Task goal: Nothing belongs in the answer except the lines of the material that include "logo".

Information provided:
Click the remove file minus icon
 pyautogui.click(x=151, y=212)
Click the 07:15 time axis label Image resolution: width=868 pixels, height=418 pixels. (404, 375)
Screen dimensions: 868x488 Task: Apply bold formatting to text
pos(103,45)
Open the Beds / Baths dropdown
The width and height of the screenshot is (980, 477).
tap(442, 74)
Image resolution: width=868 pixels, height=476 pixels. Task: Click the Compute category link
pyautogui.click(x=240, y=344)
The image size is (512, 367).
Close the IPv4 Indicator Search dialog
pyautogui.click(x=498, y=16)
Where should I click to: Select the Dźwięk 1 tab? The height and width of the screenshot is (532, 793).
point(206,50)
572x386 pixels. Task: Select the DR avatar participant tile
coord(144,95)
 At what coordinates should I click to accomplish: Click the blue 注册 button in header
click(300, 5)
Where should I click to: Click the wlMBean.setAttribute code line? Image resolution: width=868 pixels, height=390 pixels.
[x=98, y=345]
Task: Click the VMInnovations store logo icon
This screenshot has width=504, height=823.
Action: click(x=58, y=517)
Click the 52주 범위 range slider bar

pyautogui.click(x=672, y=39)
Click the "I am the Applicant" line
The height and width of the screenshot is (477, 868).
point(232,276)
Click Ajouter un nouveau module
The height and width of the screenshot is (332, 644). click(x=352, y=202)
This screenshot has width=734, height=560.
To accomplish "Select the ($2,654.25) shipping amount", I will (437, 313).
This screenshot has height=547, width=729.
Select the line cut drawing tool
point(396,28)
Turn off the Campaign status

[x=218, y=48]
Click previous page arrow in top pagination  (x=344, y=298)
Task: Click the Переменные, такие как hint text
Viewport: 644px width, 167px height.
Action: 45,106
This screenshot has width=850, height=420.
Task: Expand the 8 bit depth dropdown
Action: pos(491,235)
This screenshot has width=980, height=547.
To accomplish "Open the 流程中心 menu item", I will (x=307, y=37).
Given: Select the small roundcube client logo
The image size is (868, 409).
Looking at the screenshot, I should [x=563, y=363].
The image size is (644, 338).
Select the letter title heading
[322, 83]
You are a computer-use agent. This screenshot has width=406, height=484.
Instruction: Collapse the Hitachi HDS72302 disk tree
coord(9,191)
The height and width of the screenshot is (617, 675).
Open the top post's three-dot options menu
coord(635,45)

Result for this exercise:
Task: Click the VMInnovations store logo icon
Given: Select the small roundcube client logo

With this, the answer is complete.